I am concerned that Judge Southwick’s views of racial discrimination in jury selection reflect a lack of adequate respect for Supreme Court precedent. In Batson v. Kentucky, the Supreme Court ruled against preemptory dismissal of jurors without stating a valid cause for doing so may not be used to exclude jurors based solely on their race.

The contrast between Judge Southwick’s votes in jury challenge cases is particularly troubling. In the majority of cases where African-American defendants have challenged their convictions on the ground that the prosecution used peremptory challenges to strike African-American jurors, Judge Southwick voted against the defendant’s challenge. Further, in the majority of cases where African-American defendants challenged their convictions on the ground that the prosecution had unfairly prevented them from using their peremptory challenges to exclude white (or in one case Asian American) jurors, the defendants, with Judge Southwick joining the majority, lost the challenges.

There is other evidence of racial insensitivity that concerns me. In Richmond v. Mississippi Department of Human Services, Judge Southwick joined a 5-4 ruling upholding the reinstatement of a white state social worker who had been fired for referring to an African American co-worker as a “good ole n*****” during a meeting with high level company officials. After she was fired, Richmond appealed her termination to the state Employee Appeals Board (EAB), which ordered her reinstatement. The hearing officer opined that Richmond’s use of the racial slur “was in effect calling the individual a ‘teacher’s pet.’” On appeal, Judge Southwick joined a majority that held that the use of the racial slur was “not motivated out of racial hatred or animosity directed at her co-worker or toward blacks in general, but was, rather, intended to be a shorthand description of her perception of the relationship existing between the [co-]worker and [a] DHS supervisor.”

In dissent, two judges criticized the hearing officer and majority opinion for having a “sanitized version” of the facts and for suggesting that “absent evidence of a near race riot, the remark is too inconsequential to serve as a basis of dismissal.” The dissent found that the racial epithet of “n*****” is “inherently offensive, and [its] use establishes the intent to offend.”

The ruling Judge Southwick joined was unanimously reversed and remanded on appeal by the Mississippi Supreme Court.

Further, in Brock v.
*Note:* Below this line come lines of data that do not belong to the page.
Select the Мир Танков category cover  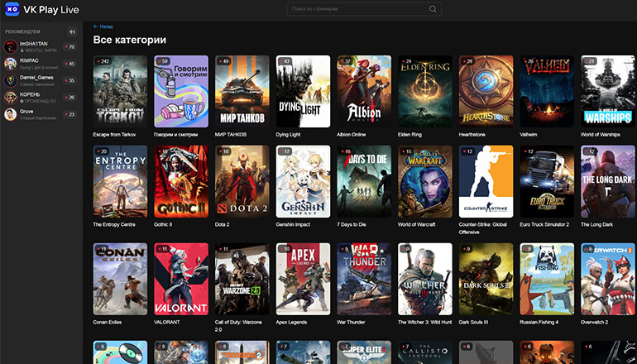tap(242, 91)
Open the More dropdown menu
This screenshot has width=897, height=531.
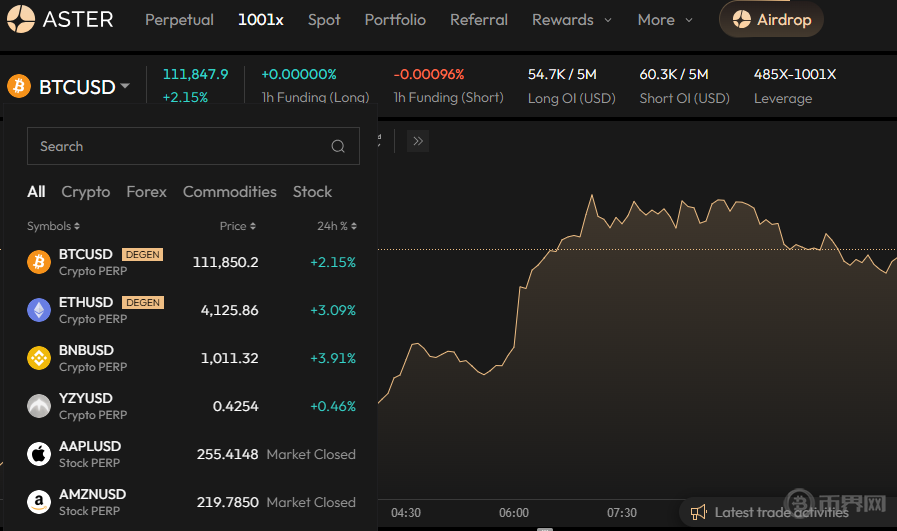point(666,20)
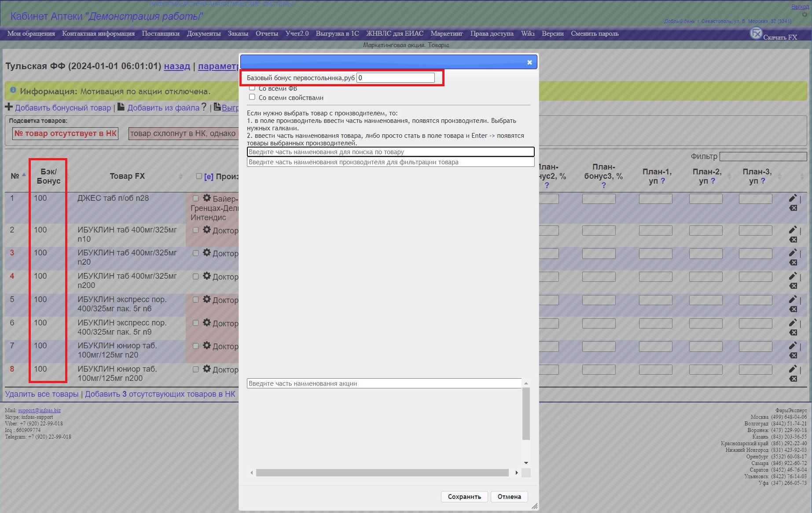
Task: Click the gear icon beside Байер manufacturer
Action: click(x=206, y=198)

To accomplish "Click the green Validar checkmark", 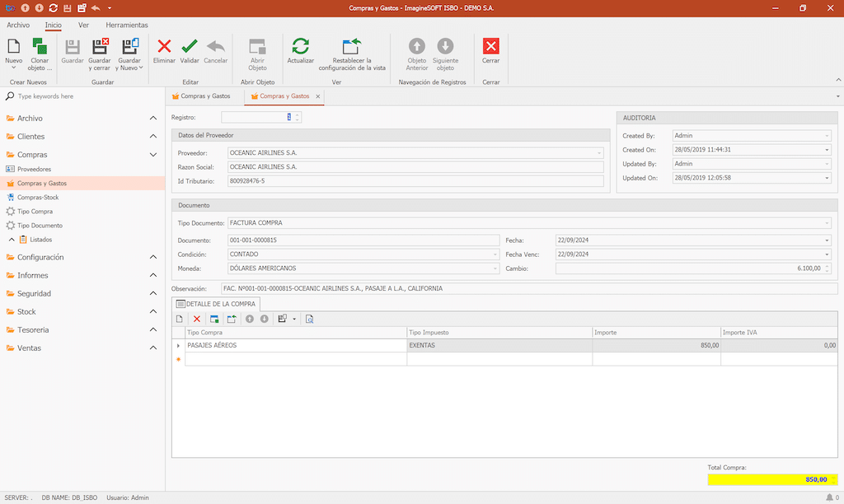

Mississippi, a case which upheld a criminal conviction where the prosecution used a preemptory challenge against an African American juror purportedly because he lived in a high crime area, the dissenting judge criticized Judge Southwick’s opinion for accepting the action of the prosecutor, which, “on its face appears geared toward a racially identifiable group.”
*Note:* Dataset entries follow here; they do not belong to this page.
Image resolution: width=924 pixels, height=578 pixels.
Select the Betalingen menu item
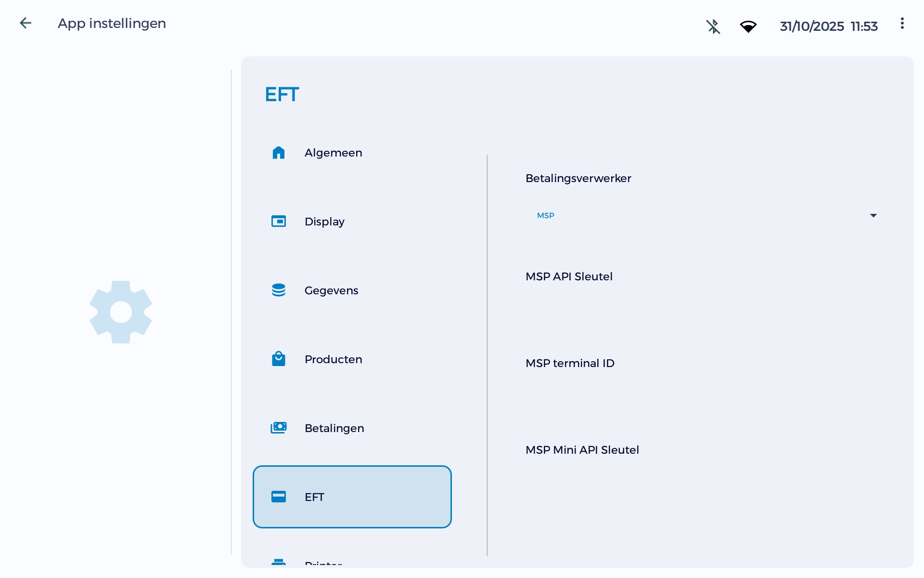(x=334, y=428)
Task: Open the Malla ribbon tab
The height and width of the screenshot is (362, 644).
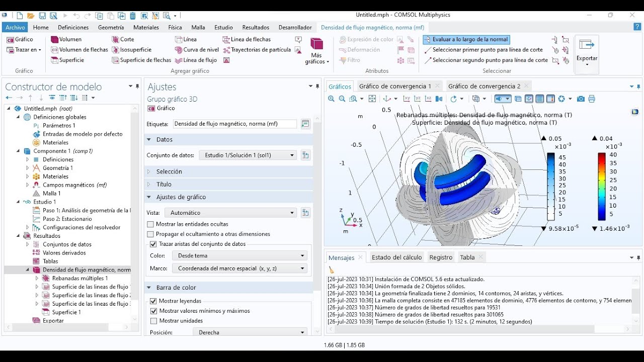Action: tap(198, 27)
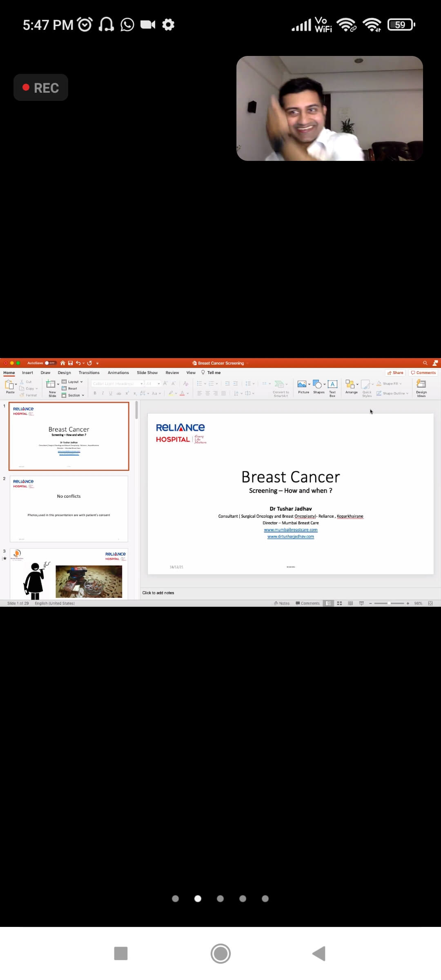Select slide 2 thumbnail 'No conflicts'

tap(69, 508)
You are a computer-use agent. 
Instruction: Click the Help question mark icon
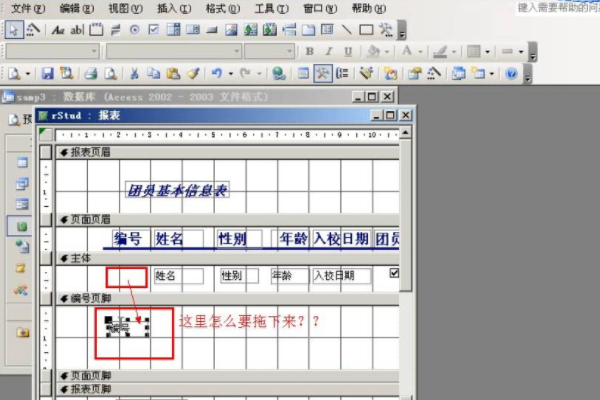511,73
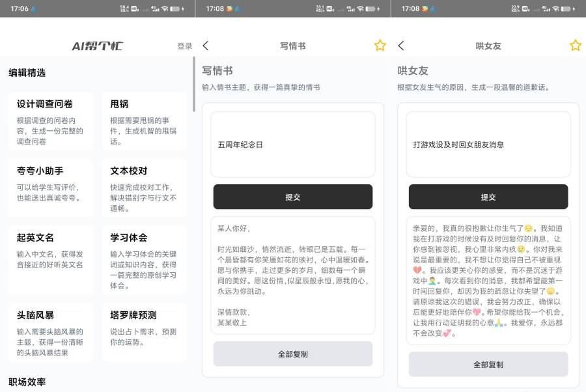Image resolution: width=586 pixels, height=392 pixels.
Task: Choose the 学习体会 tool card
Action: [x=144, y=259]
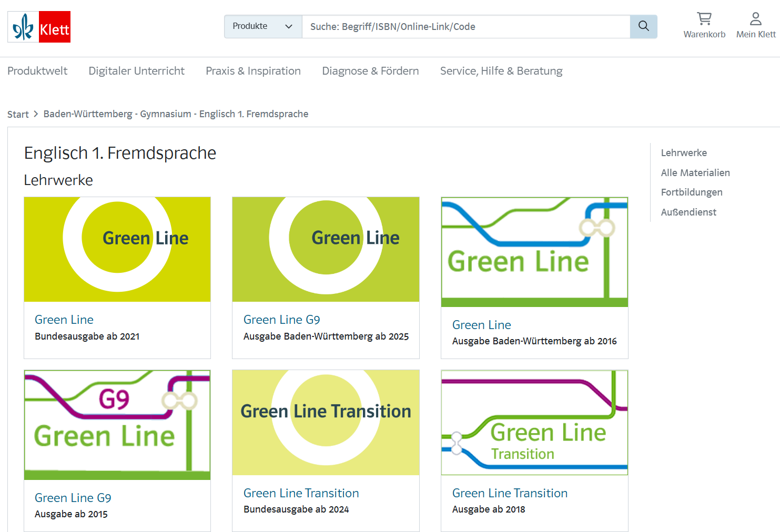The image size is (780, 532).
Task: Open the Diagnose & Fördern menu
Action: (370, 71)
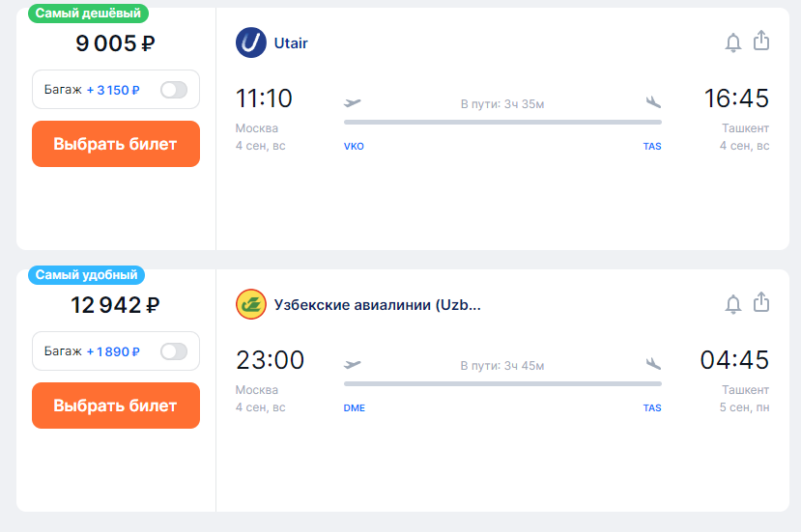Click TAS airport code on Utair flight
The image size is (801, 532).
pyautogui.click(x=652, y=147)

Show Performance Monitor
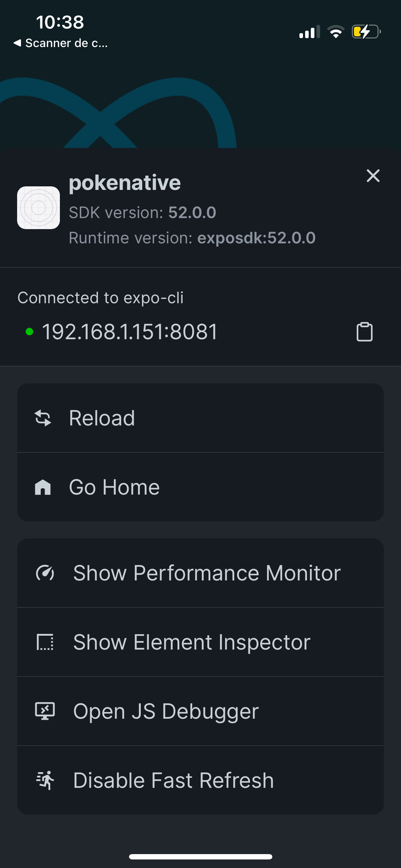[200, 573]
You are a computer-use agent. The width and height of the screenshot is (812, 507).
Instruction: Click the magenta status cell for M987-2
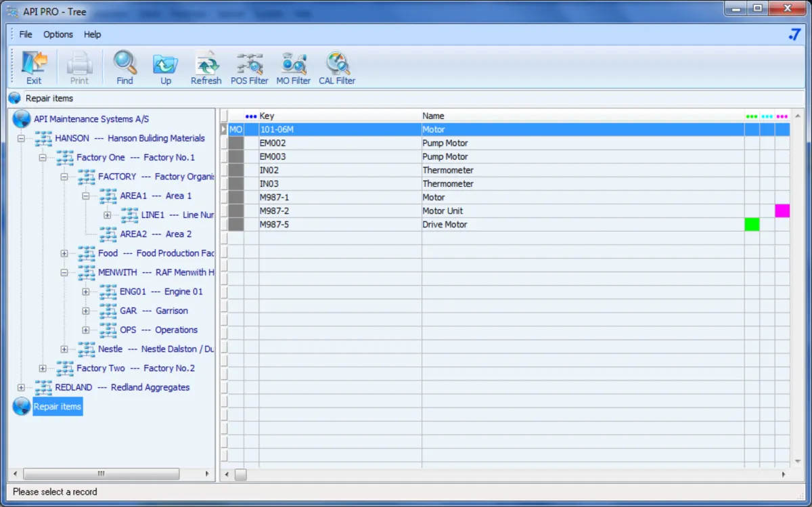782,211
Some have tried to make the point that Judge Southwick did not write most of these opinions; rather that he merely signed on to them. If Judge Southwick did not agree with those opinions, he could have dissented. If he agreed with the holding but not the reasoning, he could have written a separate concurrence. To the contrary, he simply voted with the majority and supported their opinions.

Because I do not believe that his record reflects the objectivity and even-handedness necessary to serve in a lifetime appointment on the federal bench, I cannot vote to confirm his nomination."